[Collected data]
****

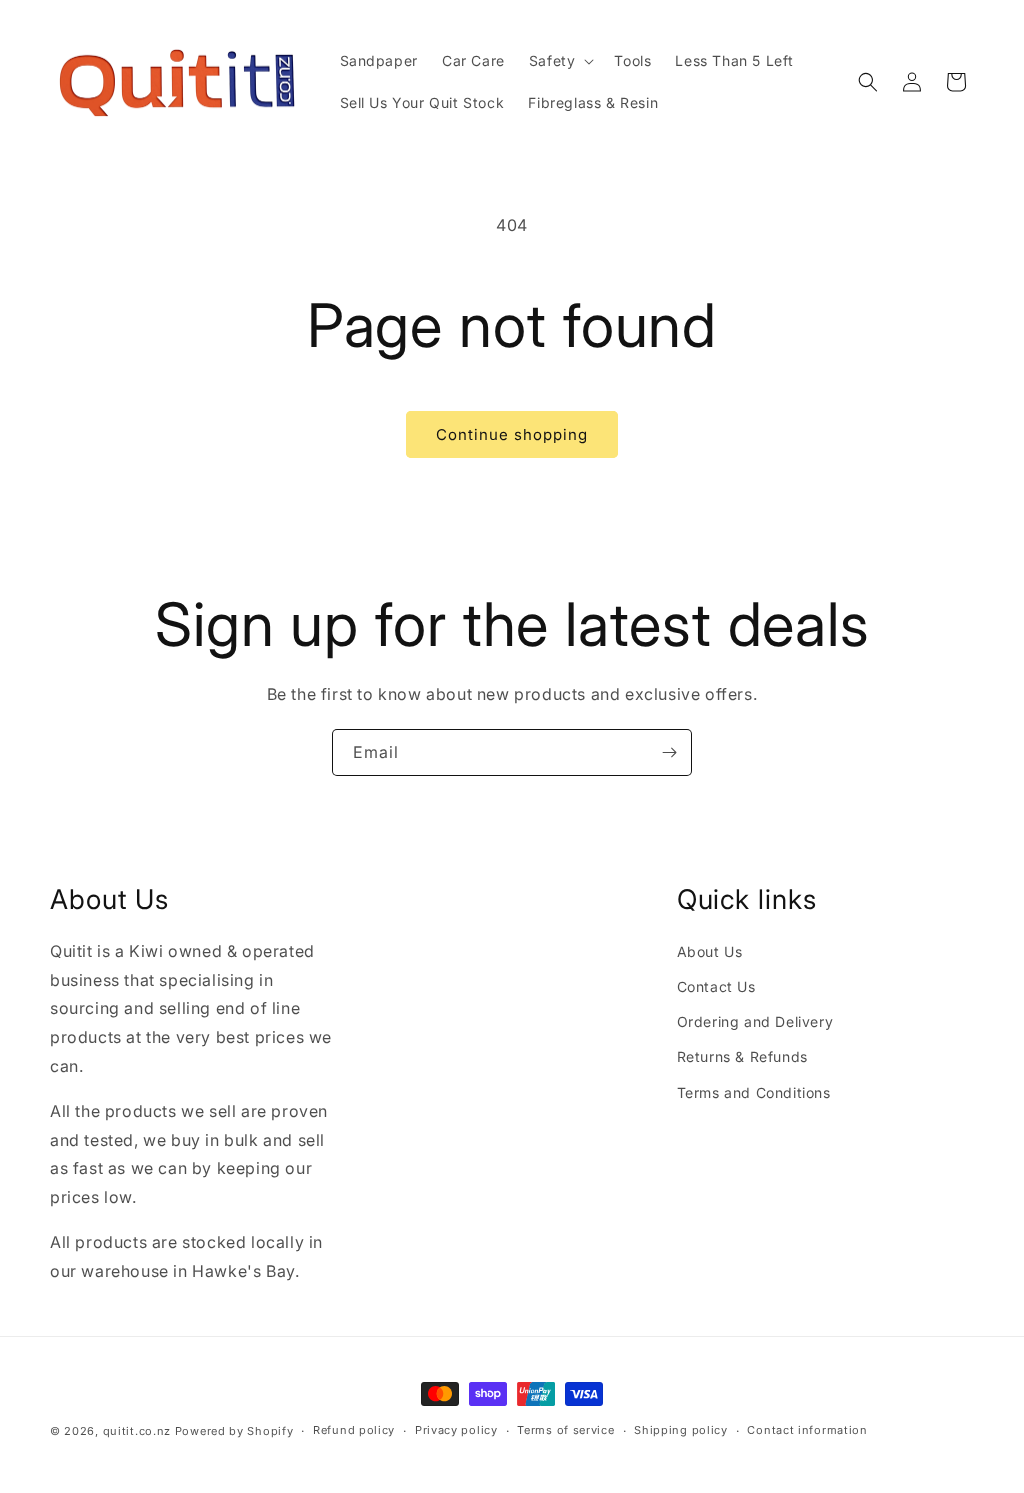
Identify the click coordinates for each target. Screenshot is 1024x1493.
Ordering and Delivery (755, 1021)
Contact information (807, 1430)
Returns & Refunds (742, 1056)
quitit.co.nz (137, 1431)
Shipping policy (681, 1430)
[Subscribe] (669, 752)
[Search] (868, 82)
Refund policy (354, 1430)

****

TASK STATEMENT: Nothing but the pictures may be dropped; output the records above exactly.

RESPONSE:
Identify the click coordinates for each target. Screenshot is 1024x1493.
Ordering and Delivery (755, 1021)
Contact information (807, 1430)
Returns & Refunds (742, 1056)
quitit.co.nz (137, 1431)
Shipping policy (681, 1430)
[Subscribe] (669, 752)
[Search] (868, 82)
Refund policy (354, 1430)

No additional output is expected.